O jornal Correio do Povo é o mais antigo do Rio Grande do Sul e seu colunista Juremir Machado da Silva é um vento arejado que vem dos pampas...
Porto Alegre, 27 de Janeiro de 2014
Explicando a Direita Miami
O mais comum é que cada personagem não tenha consciência da
sua personalidade. O Brasil vem sendo dominado, na classe média e na
mídia, por um tipo muito especial, o lacerdinha, representante da
direita Miami.
É um pessoal que se acha sem ideologia, pois, para o lacerdinha
autêntico, ideologia é coisa de esquerdista comedor de criancinha. A
direita Miami acredita que todo esquerdista é comunista de carteirinha e
que sonha com uma sociedade no modelo da Coreia da Norte.
O ideal da direita Miami é comer hambúrguer na Flórida, visitar a
Disney todos os anos, ler a Veja, ver BBB, copiar e colar artigos de
colunistas que falam todo dia da ameaça vermelha – e não é o
Internacional nem o América do Rio -, esbaldar-se em shoppings sem
rolezinhos, salvo de patricinhas e mauricinhos, e denunciar programas
governamentais, exceto de isenções de impostos para ricos, como esmolas
perigosas e inúteis.
A direita Miami tem uma maneira curiosa de raciocinar.

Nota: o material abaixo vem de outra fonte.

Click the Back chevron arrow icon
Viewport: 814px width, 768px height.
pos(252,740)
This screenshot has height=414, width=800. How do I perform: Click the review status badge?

– Se você é esquerdista, por que vai à Europa?
– Não entendi a relação – balbucia o ingênuo.
– Se você é esquerdista, por que tem plano de saúde?

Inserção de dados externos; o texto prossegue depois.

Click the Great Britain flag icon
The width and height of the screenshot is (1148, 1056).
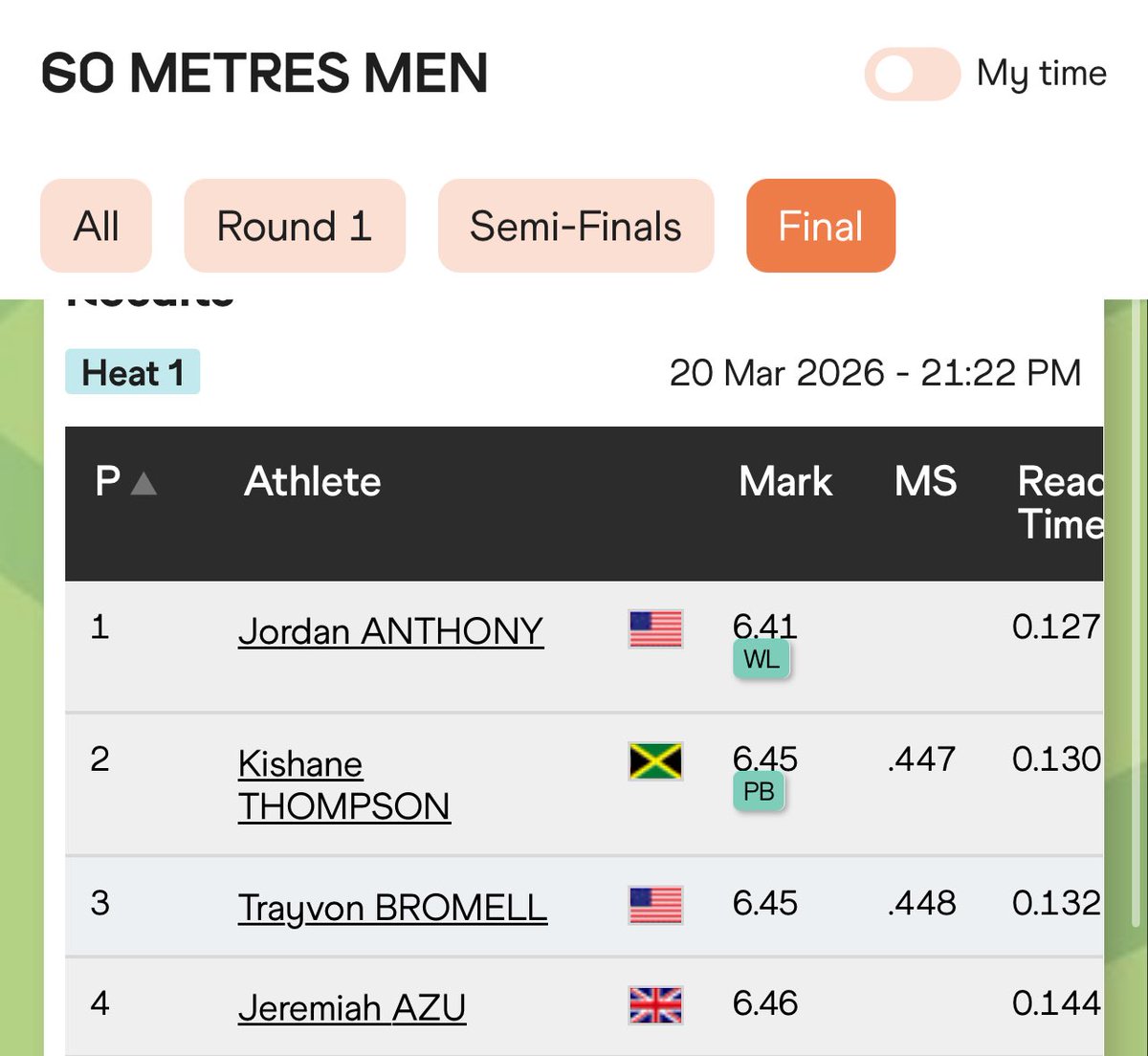click(x=656, y=1005)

A direita Miami contabiliza as mortes produzidas pelo comunismo, no
que tem razão, mas jamais pensa nas mortes produzidas pelo capitalismo
no passado e no presente. Mortes por fome, falta de condições sanitárias
e doenças evitáveis não impressionam os lacerdinhas. Não parece
possível à direita Miami que se possa recusar o comunismo e o
capitalismo brasileiro.
A social-democracia escandinava, por exemplo,
não chama atenção dos sacoleiros de Miami. É uma turma que quer muito
Estado para si e pouco para os outros. De preferência, muito Estado para
impedir greves, estimular isenções fiscais para grandes empresas e
reprimir movimentos sociais.
O mais curioso na direita Miami é que, embora defenda o Estado mínimo
na economia, salvo se for a seu favor, gosta de Estado robusto em
questões morais como consumo de drogas e de sexualidade, aquelas que,
mesmo criticando, costuma praticar e exigir tratamento diferenciado
quando o Estado flagra algum dos dela em conflito com a lei. A direita
Miami fala ao celular, dirigindo, sobre a sensação de impunidade no
Brasil e, se multada, denuncia imediatamente a indústria da multa.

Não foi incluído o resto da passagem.